**Task material**:
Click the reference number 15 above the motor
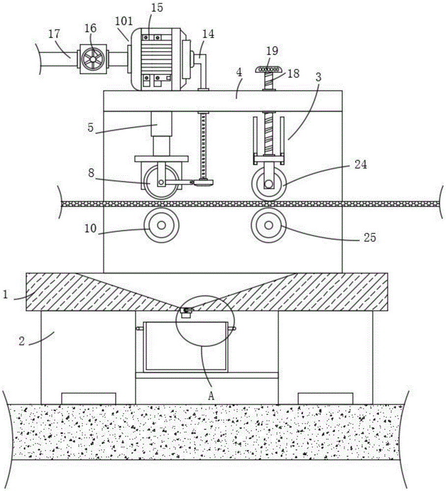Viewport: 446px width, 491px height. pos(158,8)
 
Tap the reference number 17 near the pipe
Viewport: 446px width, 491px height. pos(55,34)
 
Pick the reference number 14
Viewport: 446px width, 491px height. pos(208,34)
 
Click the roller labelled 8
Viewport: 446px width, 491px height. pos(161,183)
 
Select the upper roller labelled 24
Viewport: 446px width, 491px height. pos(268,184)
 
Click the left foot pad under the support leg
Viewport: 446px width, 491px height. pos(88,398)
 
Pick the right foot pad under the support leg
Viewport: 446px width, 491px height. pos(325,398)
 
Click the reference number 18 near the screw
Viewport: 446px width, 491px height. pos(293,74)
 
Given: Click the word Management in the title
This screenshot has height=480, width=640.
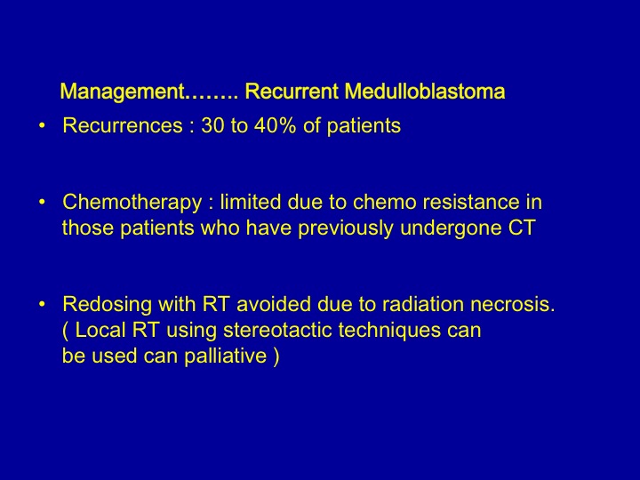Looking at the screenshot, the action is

**Exercise task**: From the material above, pull out every line that contains the word "Click" and copy each one unchanged.

**Finished answer**:
Click the reference number 15 above the motor
Click the roller labelled 8
Click the left foot pad under the support leg
Click the reference number 18 near the screw
Given: Click the word Management in the title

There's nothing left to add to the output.